EXERCÍCIO 1 = No texto sobre naufrágios, quantas viagens Simbad, o Marujo, fez?
EXERCÍCIO 2 = Dê seguimento ao texto sobre naufrágios a partir do ponto em que ele termina.

TRECHO =
════════
De um naufrágio pode não restar nada. Parece até mais plausível que seja assim, ou então que muito pouco resista à catástrofe. Talvez aquilo que reste sejam apenas lascas de madeira, trapos de tecido ou algum objeto qualquer que a sorte e a correnteza tragam ao alcance desse desgraçado que está lançado ao mar. Mas seja qual for o destroço que lhe caia à mão, este passa a ter um valor imenso. Primeiro, porque, se a coisa não afundou, provavelmente é por ser algo leve, flutuante. Converte-se, então, numa bóia de salvação. Segundo, pois o náufrago vai precisar de ferramentas úteis caso sobreviva ao acidente e lhe surja de novo um chão firme sob os pés.

É natural que, numa aventura desse tipo, acabe-se por cair em terras desconhecidas, talvez ermas e perigosas. Aquele artefato de que agora tem posse se torna, então, o último resquício do mundo conhecido. É um resultado do conjunto dos saberes que sua cultura de origem foi capaz de criar, e, desse modo, um símbolo identitário que dá força ao náufrago para cumprir seu destino, mantendo viva a lembrança de que tem um lugar para onde voltar. Agora, ao avançar pelo território estranho, o explorador pode empunhar tal égide protetora. Pode também modificá-la, como fez Atena ao revestir o escudo paterno de um novo couro e ao cobri-lo de poderes ainda mais assombrosos. (Ovídio, 2017) Assim, novos elementos encontrados pelo caminho podem se juntar ao pequeno espólio, seja provendo o náufrago de novos instrumentos, seja amalgamando tudo num dispositivo híbrido.

Se, diante de tamanho azar, o viajante deve permanecer firme no propósito inicial da empreitada ou se, imposta a dura realidade, deve recalcular a rota para ao menos retornar com vida à casa, cabe a ele decidir. Mas será que existe uma chance real de alcançar aquilo que cobiçava? Simbad, de epíteto “o Marujo”, teve sete viagens, todas elas repletas de desventuras: foram tempestades, ataques de criaturas marinhas, roubos, traições, desencontros… quase sempre com naufrágios envolvidos. Apesar disso, a cada vez que Simbad voltava a Bagdá depois de um novo desastre marinho, sua fortuna aumentava, além de seu reconhecimento como grande navegador. (Galland, 2017) Há de se refletir bem sobre esse curioso caso de um marujo cuja fama sobrevive aos séculos e ao fato de nunca ter conseguido fazer uma viagem segura. Naufragar não terá sido sua desgraça, mas sua grande sorte?

Nós, que mal desfizemos as amarras entre o barco e o cais, e que ainda temos o porto ao alcance da vista, não sabemos o tamanho da tormenta que está à nossa espera. Pode não ser nada tão assustador como nos narram os mitos, talvez por serem moralizantes e terem a função de nos manter cautelosos. Mas, caso os ventos sejam fortes demais e as ondas, maiores do as que conseguimos cruzar, restará uma história a contar. Se a narração dessa jornada causará repulsa, compaixão, admiração ou temor aos ouvintes, temos o consolo de saber que a tragédia é, pelo menos para Aristóteles, superior à comédia. (Aristóteles, 2003)
════════
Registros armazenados
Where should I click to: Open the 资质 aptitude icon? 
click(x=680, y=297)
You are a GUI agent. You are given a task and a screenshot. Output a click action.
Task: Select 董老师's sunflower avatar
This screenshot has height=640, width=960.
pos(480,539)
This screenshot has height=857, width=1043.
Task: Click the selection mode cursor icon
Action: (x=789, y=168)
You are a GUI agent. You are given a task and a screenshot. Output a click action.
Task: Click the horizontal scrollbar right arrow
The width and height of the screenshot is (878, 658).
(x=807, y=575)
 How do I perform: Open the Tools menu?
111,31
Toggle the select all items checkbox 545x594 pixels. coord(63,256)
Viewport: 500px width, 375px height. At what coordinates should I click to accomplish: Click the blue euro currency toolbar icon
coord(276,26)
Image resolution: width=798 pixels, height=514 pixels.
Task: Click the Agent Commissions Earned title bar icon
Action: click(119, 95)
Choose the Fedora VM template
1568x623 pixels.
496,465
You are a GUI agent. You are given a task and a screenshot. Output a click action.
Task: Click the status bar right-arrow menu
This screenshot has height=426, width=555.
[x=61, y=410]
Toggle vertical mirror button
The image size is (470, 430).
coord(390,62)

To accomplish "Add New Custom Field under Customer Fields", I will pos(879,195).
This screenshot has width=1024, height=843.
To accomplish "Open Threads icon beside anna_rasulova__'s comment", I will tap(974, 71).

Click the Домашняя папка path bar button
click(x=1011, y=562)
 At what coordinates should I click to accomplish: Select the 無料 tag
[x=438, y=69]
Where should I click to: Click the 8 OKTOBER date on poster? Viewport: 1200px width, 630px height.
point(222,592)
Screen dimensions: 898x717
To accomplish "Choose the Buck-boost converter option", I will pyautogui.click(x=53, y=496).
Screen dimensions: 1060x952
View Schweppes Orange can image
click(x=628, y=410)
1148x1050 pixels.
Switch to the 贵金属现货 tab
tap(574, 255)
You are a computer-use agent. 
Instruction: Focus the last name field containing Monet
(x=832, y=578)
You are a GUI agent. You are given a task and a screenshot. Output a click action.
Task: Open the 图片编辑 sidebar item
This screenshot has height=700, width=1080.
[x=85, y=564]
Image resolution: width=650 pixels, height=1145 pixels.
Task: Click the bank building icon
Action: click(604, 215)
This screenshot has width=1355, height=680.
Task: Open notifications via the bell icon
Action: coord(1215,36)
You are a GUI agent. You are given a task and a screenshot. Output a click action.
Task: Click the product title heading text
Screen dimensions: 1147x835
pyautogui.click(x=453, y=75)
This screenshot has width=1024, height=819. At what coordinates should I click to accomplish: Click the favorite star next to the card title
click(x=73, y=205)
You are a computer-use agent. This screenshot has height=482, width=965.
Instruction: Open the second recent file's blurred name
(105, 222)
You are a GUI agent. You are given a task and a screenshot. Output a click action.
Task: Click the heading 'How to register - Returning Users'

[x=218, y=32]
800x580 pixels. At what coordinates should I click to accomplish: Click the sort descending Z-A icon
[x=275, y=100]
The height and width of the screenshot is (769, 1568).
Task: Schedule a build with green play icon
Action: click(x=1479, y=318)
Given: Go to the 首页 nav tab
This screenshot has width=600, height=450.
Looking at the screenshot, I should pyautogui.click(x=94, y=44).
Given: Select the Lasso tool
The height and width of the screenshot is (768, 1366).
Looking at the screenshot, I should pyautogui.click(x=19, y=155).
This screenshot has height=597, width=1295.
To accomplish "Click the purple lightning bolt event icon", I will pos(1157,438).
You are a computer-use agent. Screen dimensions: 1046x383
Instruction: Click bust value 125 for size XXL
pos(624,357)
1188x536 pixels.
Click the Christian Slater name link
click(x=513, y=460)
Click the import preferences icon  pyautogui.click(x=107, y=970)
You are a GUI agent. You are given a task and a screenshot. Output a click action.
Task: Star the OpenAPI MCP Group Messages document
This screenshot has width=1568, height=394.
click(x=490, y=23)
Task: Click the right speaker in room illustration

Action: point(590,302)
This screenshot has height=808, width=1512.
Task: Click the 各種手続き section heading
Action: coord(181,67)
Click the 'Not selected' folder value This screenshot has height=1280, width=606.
════════
RESPOSTA 1 = Sete viagens.

RESPOSTA 2 =
A base mitológica que está no drama trágico e na poesia épica nos acompanha desde os tempos mais antigos, e não será agora que isso se extinguirá dos modos como construímos nosso imaginário. (Vogler, 2003) Mas o substrato aquoso dos mares e dilúvios pode ser substituído por algo de densidade diferente, talvez como o plasma ou o vácuo espacial. As odisseias de Dave Bowman (Kubrick, 1968) e de Major Tom (Bowie, 1969) já podem até ser consideradas antigas num mundo marcado pela aceleração exponencial das tecnologias e de suas obsolescências. O fato é que algo da ficção científica sessentista agora vem se efetivando, embora com algum atraso. Não foi em 2001 que pudemos criar um vilão de inteligência artificial perigoso e assustador o suficiente. Mas 2023 chegou tirando da letargia aquele medo que apenas aguardava o momento certo para despertar.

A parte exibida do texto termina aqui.